— BEGIN —
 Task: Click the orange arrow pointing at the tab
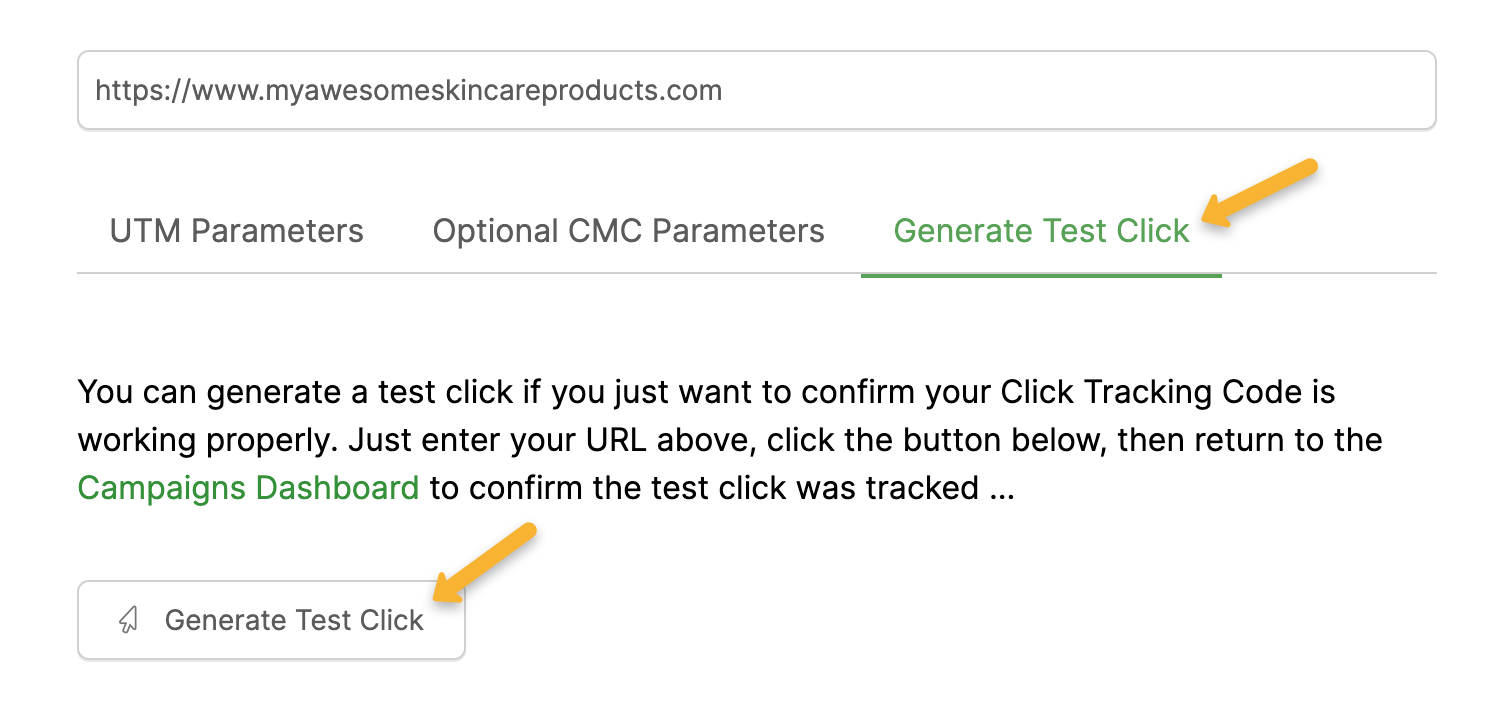[x=1262, y=190]
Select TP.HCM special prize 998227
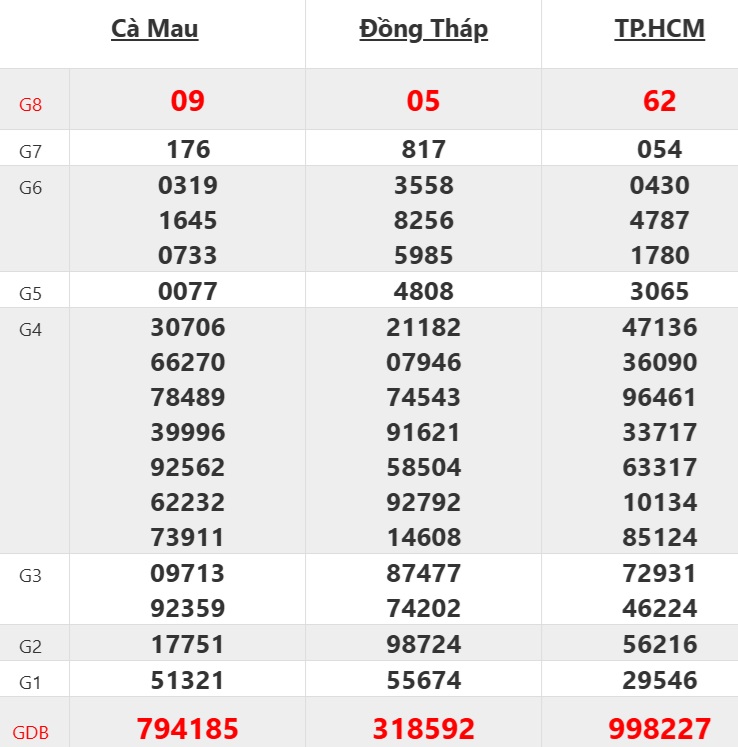The width and height of the screenshot is (738, 747). (x=659, y=728)
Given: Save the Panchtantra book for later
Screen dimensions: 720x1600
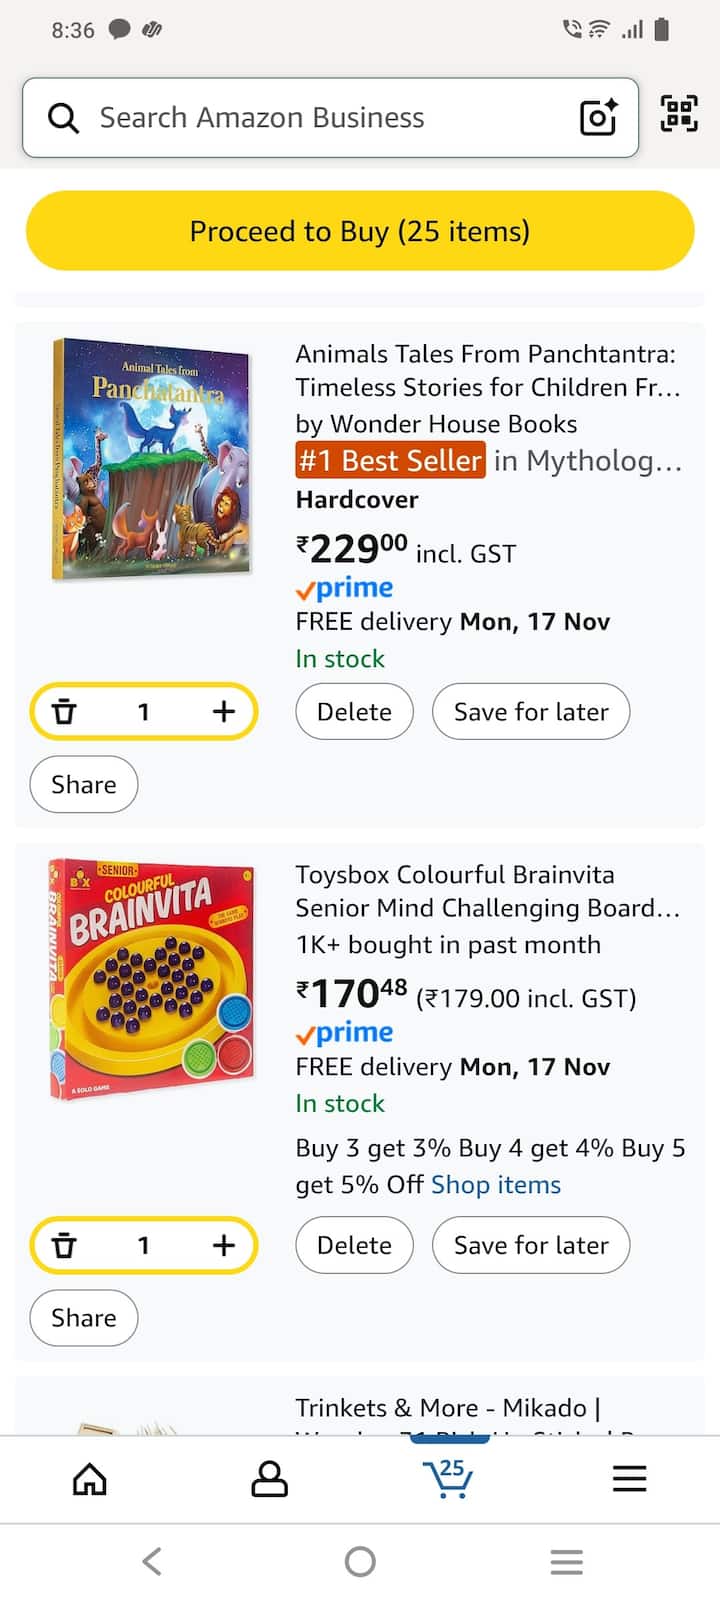Looking at the screenshot, I should point(531,712).
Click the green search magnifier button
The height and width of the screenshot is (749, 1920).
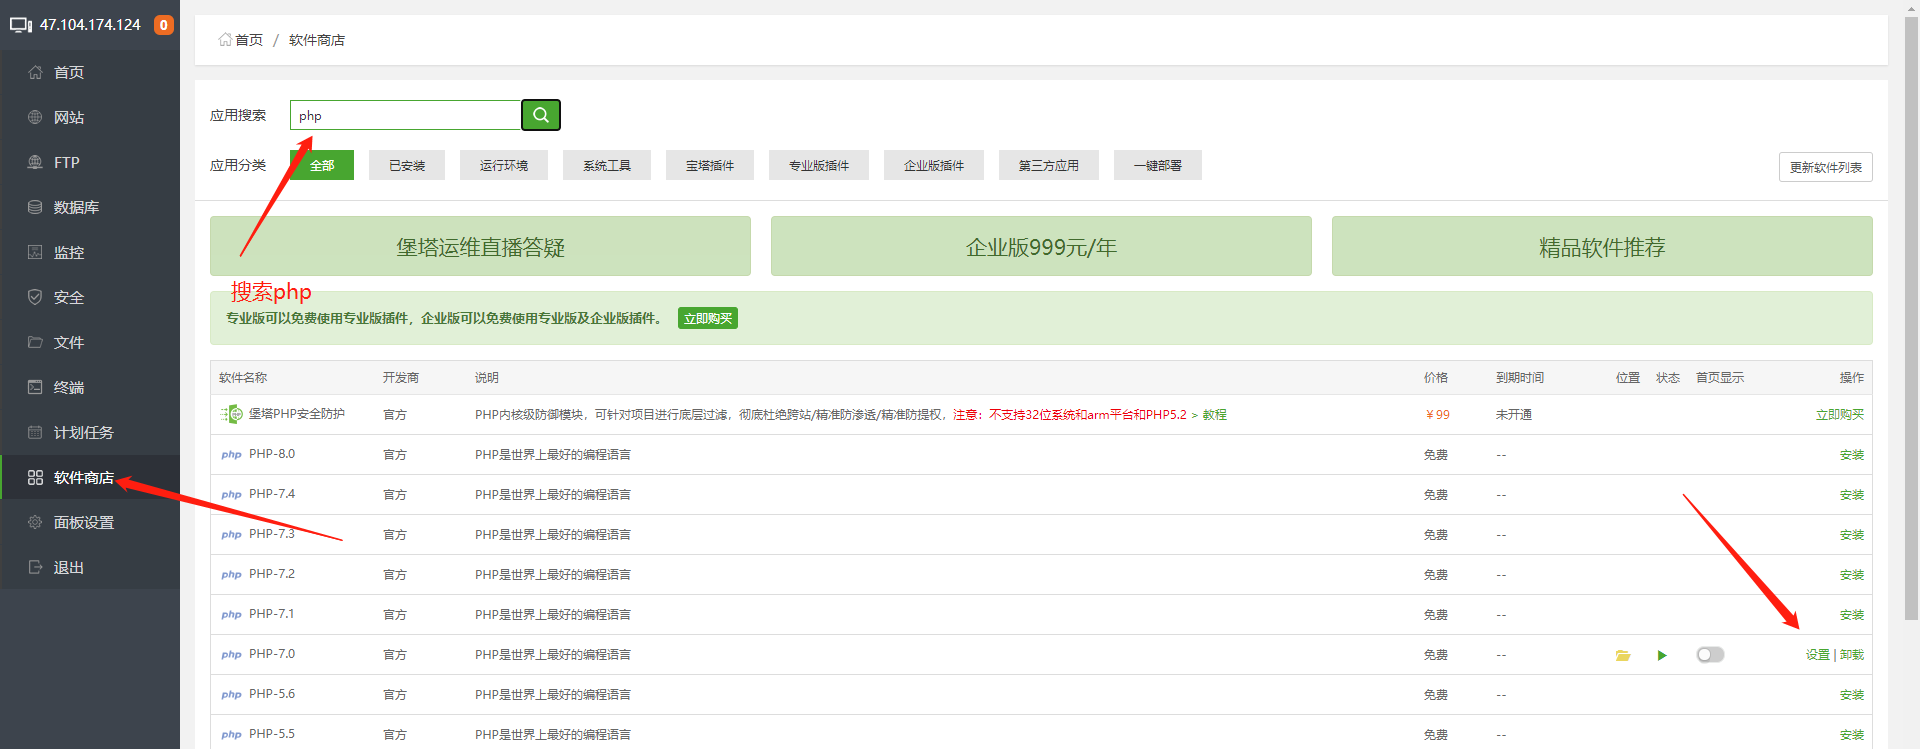pyautogui.click(x=540, y=115)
— END —
GIVEN EXERCISE
Copy every line of the material above word for word, with the pictures left out.

THE REPLY
 Task: Click the orange arrow pointing at the tab
[x=1262, y=190]
Select TP.HCM special prize 998227
The width and height of the screenshot is (738, 747). (x=659, y=728)
Given: Save the Panchtantra book for later
Screen dimensions: 720x1600
Looking at the screenshot, I should point(531,712).
Click the green search magnifier button
The height and width of the screenshot is (749, 1920).
pyautogui.click(x=540, y=115)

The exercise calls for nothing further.